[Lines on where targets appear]
** START **
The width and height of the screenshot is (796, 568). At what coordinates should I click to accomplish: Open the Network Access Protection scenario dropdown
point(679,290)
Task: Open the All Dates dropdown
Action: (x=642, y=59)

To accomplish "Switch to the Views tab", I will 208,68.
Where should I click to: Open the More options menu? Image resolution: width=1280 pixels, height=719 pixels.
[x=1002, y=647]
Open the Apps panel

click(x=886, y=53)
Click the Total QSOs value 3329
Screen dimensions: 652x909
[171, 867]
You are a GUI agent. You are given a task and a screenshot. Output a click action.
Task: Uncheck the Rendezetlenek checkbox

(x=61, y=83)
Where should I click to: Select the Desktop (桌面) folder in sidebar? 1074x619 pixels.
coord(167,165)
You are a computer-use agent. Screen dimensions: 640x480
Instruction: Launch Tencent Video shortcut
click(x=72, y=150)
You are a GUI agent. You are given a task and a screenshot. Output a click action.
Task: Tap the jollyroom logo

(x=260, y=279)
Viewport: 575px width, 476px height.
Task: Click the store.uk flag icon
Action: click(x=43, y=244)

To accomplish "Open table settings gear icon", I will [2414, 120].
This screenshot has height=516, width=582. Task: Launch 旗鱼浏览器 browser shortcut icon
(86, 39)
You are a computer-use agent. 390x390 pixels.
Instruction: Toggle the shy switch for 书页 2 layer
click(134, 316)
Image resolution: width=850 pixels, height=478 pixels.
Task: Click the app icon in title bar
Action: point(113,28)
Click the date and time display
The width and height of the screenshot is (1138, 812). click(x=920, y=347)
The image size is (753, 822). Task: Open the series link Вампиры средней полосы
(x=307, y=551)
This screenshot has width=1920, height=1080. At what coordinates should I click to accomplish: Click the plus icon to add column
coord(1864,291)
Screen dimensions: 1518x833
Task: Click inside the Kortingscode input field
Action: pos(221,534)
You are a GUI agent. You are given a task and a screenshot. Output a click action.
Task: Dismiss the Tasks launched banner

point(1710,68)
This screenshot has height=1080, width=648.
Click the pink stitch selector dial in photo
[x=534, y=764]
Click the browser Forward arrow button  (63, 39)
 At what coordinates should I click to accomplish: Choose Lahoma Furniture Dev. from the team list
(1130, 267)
** END **
Work required:
Rewrite the lines above as a numbered list, dropping any blank ones.

Solution:
1. The width and height of the screenshot is (796, 568). At what coordinates should I click to accomplish: Open the Network Access Protection scenario dropdown
2. point(679,290)
3. Task: Open the All Dates dropdown
4. Action: (x=642, y=59)
5. To accomplish "Switch to the Views tab", I will 208,68.
6. Where should I click to: Open the More options menu? Image resolution: width=1280 pixels, height=719 pixels.
7. [x=1002, y=647]
8. Open the Apps panel
9. click(x=886, y=53)
10. Click the Total QSOs value 3329
11. Screen dimensions: 652x909
12. [171, 867]
13. You are a GUI agent. You are given a task and a screenshot. Output a click action.
14. Task: Uncheck the Rendezetlenek checkbox
15. (x=61, y=83)
16. Where should I click to: Select the Desktop (桌面) folder in sidebar? 1074x619 pixels.
17. coord(167,165)
18. You are a computer-use agent. Screen dimensions: 640x480
19. Instruction: Launch Tencent Video shortcut
20. click(x=72, y=150)
21. You are a GUI agent. You are given a task and a screenshot. Output a click action.
22. Task: Tap the jollyroom logo
23. (x=260, y=279)
24. Viewport: 575px width, 476px height.
25. Task: Click the store.uk flag icon
26. Action: click(x=43, y=244)
27. To accomplish "Open table settings gear icon", I will [2414, 120].
28. This screenshot has height=516, width=582. Task: Launch 旗鱼浏览器 browser shortcut icon
29. (86, 39)
30. You are a computer-use agent. 390x390 pixels.
31. Instruction: Toggle the shy switch for 书页 2 layer
32. click(134, 316)
33. Image resolution: width=850 pixels, height=478 pixels.
34. Task: Click the app icon in title bar
35. Action: point(113,28)
36. Click the date and time display
37. The width and height of the screenshot is (1138, 812). click(x=920, y=347)
38. The image size is (753, 822). Task: Open the series link Вампиры средней полосы
39. (x=307, y=551)
40. This screenshot has width=1920, height=1080. At what coordinates should I click to accomplish: Click the plus icon to add column
41. coord(1864,291)
42. Screen dimensions: 1518x833
43. Task: Click inside the Kortingscode input field
44. Action: pos(221,534)
45. You are a GUI agent. You are given a task and a screenshot. Output a click action.
46. Task: Dismiss the Tasks launched banner
47. point(1710,68)
48. This screenshot has height=1080, width=648.
49. Click the pink stitch selector dial in photo
50. [x=534, y=764]
51. Click the browser Forward arrow button  (63, 39)
52.  At what coordinates should I click to accomplish: Choose Lahoma Furniture Dev. from the team list
53. (1130, 267)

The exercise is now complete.